● **WHAT YOU HAVE TO DO**
Quote exactly and only this range of lines in the data below: the line that holds "Click move link" to the line that holds "The image size is (720, 1600).", both included.

● **DATASET CONTENT**
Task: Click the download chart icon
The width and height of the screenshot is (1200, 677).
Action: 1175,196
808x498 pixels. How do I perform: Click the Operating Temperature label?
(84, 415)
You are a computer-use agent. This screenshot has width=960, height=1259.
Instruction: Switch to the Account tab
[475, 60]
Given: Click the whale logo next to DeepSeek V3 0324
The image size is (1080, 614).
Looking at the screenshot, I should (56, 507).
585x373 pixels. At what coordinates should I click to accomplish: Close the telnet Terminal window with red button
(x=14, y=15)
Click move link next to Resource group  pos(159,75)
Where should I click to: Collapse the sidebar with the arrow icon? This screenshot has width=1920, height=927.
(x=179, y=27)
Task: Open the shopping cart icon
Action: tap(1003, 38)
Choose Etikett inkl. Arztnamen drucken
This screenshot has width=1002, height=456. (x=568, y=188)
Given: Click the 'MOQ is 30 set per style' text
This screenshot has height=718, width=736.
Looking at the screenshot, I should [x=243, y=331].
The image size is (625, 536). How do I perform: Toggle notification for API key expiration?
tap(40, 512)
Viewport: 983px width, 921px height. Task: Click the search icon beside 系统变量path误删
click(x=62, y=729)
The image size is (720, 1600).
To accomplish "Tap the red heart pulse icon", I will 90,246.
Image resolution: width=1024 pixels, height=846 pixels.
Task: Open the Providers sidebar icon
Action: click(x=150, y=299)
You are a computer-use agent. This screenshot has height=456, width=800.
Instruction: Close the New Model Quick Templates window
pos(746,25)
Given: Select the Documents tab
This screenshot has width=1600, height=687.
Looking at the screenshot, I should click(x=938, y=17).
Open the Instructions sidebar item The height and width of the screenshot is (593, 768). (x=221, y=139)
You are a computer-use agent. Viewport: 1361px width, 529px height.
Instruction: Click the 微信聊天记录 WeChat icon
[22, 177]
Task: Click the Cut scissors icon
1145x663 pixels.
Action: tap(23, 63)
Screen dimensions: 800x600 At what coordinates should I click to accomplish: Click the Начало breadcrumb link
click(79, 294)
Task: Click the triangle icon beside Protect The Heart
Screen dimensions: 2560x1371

● **ANSWER FOR THIS EXERCISE**
Click move link next to Resource group  pos(159,75)
Where should I click to: Collapse the sidebar with the arrow icon? This screenshot has width=1920, height=927.
(x=179, y=27)
Task: Open the shopping cart icon
Action: tap(1003, 38)
Choose Etikett inkl. Arztnamen drucken
This screenshot has width=1002, height=456. (x=568, y=188)
Given: Click the 'MOQ is 30 set per style' text
This screenshot has height=718, width=736.
Looking at the screenshot, I should [x=243, y=331].
The image size is (625, 536). How do I perform: Toggle notification for API key expiration?
tap(40, 512)
Viewport: 983px width, 921px height. Task: Click the search icon beside 系统变量path误删
click(x=62, y=729)
The image size is (720, 1600).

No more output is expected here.